She felt the wave coming before it actually hit. Her eyes flew open, and she braced herself against the wall of the ship. Before she had time to warn the others, the Caroline tumbled. Mira watched as people and belongings slid around, all heading toward her corner. In their cabin, women and the few children screamed, while the crewmen above shouted and cursed and prayed. After a dozen quickened, agonizing heartbeats, things returned to normal as the ship righted itself.

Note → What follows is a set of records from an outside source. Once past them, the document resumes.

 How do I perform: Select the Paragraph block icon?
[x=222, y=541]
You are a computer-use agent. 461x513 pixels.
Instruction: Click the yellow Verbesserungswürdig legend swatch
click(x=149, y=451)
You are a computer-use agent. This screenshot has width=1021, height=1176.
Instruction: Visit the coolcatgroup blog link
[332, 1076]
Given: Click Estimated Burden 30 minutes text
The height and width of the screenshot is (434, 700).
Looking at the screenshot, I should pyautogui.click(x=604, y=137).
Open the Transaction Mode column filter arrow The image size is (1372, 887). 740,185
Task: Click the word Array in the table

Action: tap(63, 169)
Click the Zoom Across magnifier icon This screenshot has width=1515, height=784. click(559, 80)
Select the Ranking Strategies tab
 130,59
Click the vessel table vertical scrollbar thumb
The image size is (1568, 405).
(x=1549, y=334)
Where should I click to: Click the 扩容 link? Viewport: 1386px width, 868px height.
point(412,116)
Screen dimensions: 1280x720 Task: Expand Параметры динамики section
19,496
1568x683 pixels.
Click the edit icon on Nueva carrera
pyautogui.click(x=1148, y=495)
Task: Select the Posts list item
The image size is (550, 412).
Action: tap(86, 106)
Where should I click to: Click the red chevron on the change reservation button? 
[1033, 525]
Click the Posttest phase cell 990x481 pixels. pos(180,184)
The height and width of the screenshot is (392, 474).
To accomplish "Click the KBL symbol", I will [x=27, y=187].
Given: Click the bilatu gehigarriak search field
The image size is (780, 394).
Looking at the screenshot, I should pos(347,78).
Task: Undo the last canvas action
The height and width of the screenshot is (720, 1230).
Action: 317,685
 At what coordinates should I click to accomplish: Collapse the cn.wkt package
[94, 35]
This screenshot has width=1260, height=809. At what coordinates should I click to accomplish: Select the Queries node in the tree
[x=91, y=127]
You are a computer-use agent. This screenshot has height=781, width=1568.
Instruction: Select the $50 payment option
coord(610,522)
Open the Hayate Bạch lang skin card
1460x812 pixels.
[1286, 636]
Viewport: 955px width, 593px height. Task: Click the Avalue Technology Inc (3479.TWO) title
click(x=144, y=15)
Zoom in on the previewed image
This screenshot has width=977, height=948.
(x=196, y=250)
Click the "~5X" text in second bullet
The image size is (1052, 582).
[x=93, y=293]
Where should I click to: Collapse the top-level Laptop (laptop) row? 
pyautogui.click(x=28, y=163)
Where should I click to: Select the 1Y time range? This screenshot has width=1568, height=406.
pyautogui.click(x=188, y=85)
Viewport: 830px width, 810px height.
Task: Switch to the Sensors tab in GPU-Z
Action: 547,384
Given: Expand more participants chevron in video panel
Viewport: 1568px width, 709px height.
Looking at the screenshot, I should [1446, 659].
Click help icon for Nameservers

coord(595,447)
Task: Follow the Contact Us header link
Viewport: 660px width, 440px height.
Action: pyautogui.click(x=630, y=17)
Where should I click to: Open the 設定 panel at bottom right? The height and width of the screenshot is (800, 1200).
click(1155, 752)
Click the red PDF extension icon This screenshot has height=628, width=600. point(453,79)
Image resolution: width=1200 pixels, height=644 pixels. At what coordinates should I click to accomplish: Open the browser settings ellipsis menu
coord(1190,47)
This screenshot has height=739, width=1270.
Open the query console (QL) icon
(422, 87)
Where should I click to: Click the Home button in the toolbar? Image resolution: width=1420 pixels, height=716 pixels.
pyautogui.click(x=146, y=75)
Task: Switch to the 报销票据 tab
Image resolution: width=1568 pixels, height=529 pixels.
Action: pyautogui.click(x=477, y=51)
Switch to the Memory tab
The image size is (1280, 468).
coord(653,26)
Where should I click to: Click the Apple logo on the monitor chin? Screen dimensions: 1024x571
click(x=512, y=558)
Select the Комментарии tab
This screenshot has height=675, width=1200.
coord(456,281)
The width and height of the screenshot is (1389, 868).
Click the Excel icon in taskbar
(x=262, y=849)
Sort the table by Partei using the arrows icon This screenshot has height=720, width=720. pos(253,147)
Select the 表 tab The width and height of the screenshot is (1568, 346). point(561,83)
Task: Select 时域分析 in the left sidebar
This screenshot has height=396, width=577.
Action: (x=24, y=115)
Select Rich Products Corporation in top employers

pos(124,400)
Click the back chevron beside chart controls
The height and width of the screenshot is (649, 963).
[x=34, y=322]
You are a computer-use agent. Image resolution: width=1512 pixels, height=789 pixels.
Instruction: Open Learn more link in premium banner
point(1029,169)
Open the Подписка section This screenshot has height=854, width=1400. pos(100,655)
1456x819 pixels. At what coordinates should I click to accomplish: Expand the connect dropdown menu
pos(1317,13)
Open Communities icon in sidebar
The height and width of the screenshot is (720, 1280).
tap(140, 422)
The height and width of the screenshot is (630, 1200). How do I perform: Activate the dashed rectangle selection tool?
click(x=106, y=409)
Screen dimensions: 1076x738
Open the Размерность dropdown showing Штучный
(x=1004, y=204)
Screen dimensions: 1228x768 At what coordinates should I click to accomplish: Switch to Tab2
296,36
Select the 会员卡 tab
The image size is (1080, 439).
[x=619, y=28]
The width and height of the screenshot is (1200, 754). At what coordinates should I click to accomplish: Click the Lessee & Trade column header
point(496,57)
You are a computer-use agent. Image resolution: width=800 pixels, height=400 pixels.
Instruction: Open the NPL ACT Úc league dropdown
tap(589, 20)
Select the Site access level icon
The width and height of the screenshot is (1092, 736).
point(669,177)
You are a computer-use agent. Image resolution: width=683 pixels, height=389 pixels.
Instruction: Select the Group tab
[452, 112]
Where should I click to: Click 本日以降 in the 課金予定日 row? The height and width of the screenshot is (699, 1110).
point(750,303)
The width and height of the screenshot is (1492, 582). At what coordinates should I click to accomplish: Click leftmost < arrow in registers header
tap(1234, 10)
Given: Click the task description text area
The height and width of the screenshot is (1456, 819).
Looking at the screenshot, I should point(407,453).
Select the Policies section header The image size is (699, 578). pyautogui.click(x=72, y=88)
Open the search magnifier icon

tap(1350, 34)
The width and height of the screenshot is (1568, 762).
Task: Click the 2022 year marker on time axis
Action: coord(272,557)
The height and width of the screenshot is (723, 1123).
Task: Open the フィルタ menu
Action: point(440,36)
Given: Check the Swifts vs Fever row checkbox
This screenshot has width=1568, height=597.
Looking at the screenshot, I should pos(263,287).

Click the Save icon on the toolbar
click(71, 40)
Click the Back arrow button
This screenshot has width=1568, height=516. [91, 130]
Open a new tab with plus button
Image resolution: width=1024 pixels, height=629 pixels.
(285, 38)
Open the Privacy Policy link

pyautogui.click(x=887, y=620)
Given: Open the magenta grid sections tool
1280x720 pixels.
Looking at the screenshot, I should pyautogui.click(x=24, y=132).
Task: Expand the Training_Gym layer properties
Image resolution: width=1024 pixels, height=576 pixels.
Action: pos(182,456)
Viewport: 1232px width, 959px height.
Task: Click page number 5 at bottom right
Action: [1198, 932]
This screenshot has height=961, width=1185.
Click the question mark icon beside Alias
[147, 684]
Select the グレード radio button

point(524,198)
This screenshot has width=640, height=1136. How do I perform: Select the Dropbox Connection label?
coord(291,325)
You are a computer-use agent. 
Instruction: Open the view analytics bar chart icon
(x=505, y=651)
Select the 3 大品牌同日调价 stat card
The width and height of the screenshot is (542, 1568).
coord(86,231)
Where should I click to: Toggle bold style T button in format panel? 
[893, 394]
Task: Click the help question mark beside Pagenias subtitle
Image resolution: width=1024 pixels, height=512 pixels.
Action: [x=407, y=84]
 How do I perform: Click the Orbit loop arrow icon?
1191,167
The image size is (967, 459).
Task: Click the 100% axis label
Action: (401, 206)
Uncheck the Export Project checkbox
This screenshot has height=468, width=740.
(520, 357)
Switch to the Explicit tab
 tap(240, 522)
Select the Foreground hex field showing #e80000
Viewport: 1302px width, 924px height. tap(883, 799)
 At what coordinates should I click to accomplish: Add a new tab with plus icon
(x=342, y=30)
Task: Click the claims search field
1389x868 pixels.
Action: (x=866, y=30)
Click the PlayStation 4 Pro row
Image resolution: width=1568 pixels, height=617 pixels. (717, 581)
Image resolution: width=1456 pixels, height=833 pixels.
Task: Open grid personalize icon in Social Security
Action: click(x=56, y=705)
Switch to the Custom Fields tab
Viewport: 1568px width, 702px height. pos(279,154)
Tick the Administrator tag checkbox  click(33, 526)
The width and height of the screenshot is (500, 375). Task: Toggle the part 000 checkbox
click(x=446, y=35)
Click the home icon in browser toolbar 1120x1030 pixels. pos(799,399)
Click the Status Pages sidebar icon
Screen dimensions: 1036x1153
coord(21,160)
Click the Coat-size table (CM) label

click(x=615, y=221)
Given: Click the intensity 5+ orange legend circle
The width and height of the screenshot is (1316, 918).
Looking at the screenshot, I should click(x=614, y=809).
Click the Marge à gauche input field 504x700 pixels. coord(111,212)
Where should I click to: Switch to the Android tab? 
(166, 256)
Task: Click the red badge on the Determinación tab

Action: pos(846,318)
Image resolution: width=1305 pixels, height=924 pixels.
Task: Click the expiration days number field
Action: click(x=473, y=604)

Almost like he was summoned, Thomas appeared in the door not long after the wave passed, sodden and sullen and dripping water all over the floor. “Is everyone all right in here?” he asked the crowded mass as he scanned the room for problems. “Did anyone get hurt?”

“We’re all good,” Mira told him from her corner. “They got scared, but nobody’s hurt.” If the wave pushed them a few more degrees, she might have been crushed beneath the others, but she didn’t need to tell him that.

“That’s good. Captain said to tell all of you that we need all hands tonight. He’s looking for any man that knows how to handle lines, or anybody that can carry a load. Oh, and he needs us all to make sure we’re safe, and that all the cargo is tied down. Anyone that isn’t too scared to go should come with me down to the hold.” A handful of men stood up and followed Thomas out the door, but he turned back, remembering one last thing. “Everyone, look out for water coming in. Captain wants to know if we start taking on, got it? Man, woman, or child, if you see a leak, don’t hide it, and don’t try to fix it yourself.”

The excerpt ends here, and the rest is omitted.